» OBJECTIVES:
[A] Answer these about the blog post:
(i) Whose dictum about words is quoted?
(ii) What was the category the commenter created called?
(iii) For how long has the commenter been cataloging Jen's nonsense?
[B] Retype the part of the blog post that opens with the words containing "(Via Michelle Malkin)" and closes with "of cheap minds.".

:: PROVIDED TEXT ::

It is important, from considerations of ethics and tactics, to restrain one’s words from time to time. I have quoted Keynes’s dictum that “Words ought to be a little wild, for they are assaults of thoughts on the unthinking;” and my constructive critics have noted this tendency. But there is a difference between being wild and simply being unhinged. The latter tends to undermine not only one’s reputation, but one’s position as well.
(Via Michelle Malkin)
I’m sorry - you’re just finding out that Jen is a bit of a nutter? I’ve been cataloging her nonsense for two years now (even creating an MT category called “Jen Watch” - it’s not so much that I need a hobby as it is that I boggle at the simple-mindedness she offers as “deep thought”).
In fact, I like to take some credit for being the reason she no longer has comments. I’d point out flaws in her thinking, and she’d delete the comment. So I’d do it again. Lather, rinse, repeat. She’s an intellectually dishonest right-wing uber-Christian looney (in my opinion).
To wit:
Example 1
Example 2
Example 3
Example 4
Example 5
…well, you get the idea.
Excellent post. If only partisans would become more reasonable in their thoughts or at least their language, civil discourse would be a much more enlightening and encouraging enterprise. Cheap words are the province of cheap minds.

:::
:: ROWS ::

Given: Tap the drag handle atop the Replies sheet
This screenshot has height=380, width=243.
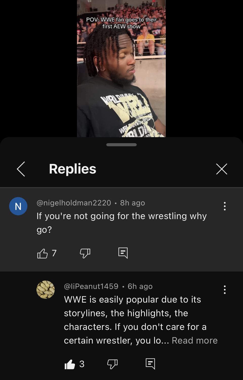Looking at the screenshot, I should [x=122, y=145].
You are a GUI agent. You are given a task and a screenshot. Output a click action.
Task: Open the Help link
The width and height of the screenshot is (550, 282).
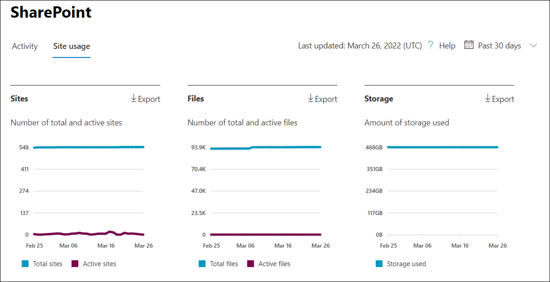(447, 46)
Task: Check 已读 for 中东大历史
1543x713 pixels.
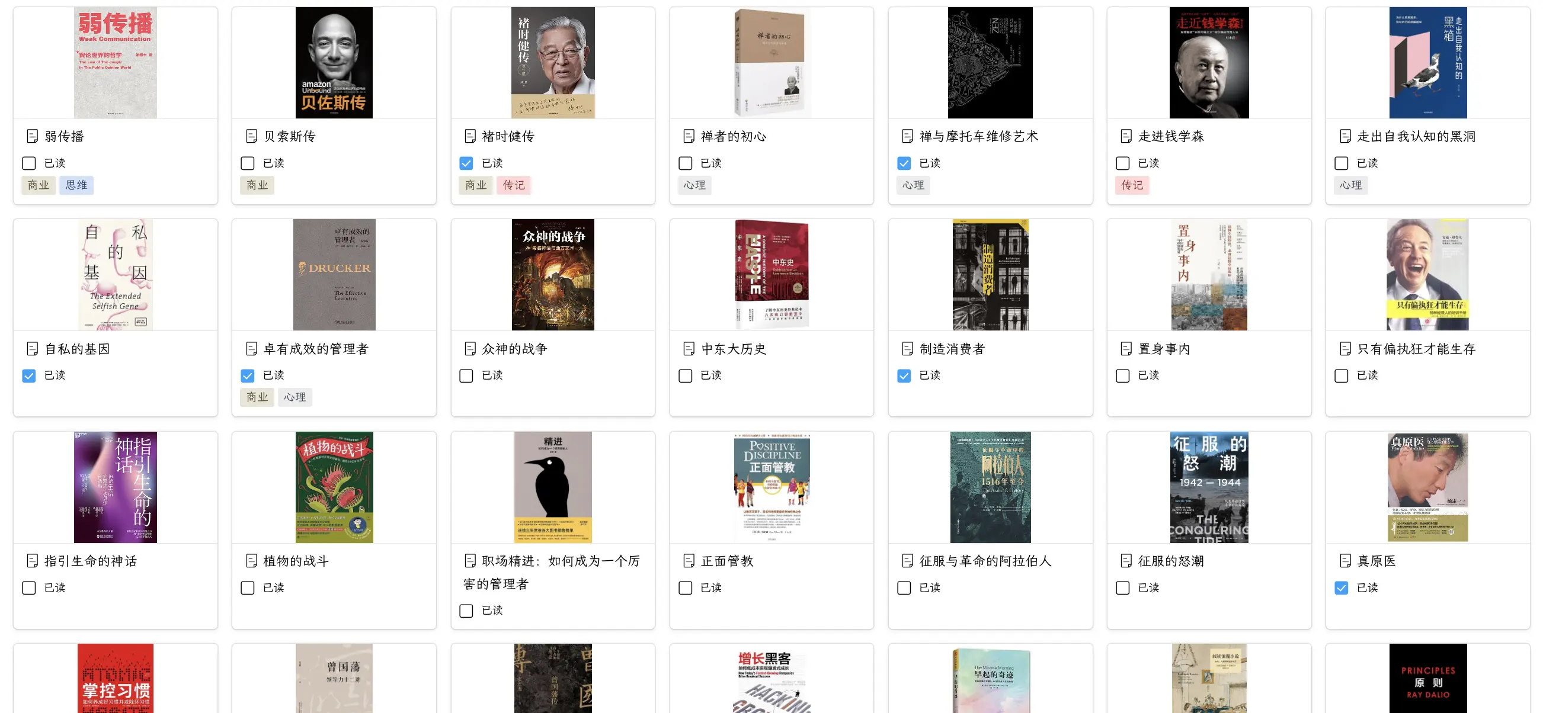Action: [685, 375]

:::
:: ROWS ::

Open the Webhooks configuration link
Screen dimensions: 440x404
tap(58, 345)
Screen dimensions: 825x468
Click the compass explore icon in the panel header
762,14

:::

» ANSWERS FOR THIS EXERCISE:
[A]
(i) Keynes's
(ii) "Jen Watch"
(iii) Two years

[B]
(Via Michelle Malkin)
I’m sorry - you’re just finding out that Jen is a bit of a nutter? I’ve been cataloging her nonsense for two years now (even creating an MT category called “Jen Watch” - it’s not so much that I need a hobby as it is that I boggle at the simple-mindedness she offers as “deep thought”).
In fact, I like to take some credit for being the reason she no longer has comments. I’d point out flaws in her thinking, and she’d delete the comment. So I’d do it again. Lather, rinse, repeat. She’s an intellectually dishonest right-wing uber-Christian looney (in my opinion).
To wit:
Example 1
Example 2
Example 3
Example 4
Example 5
…well, you get the idea.
Excellent post. If only partisans would become more reasonable in their thoughts or at least their language, civil discourse would be a much more enlightening and encouraging enterprise. Cheap words are the province of cheap minds.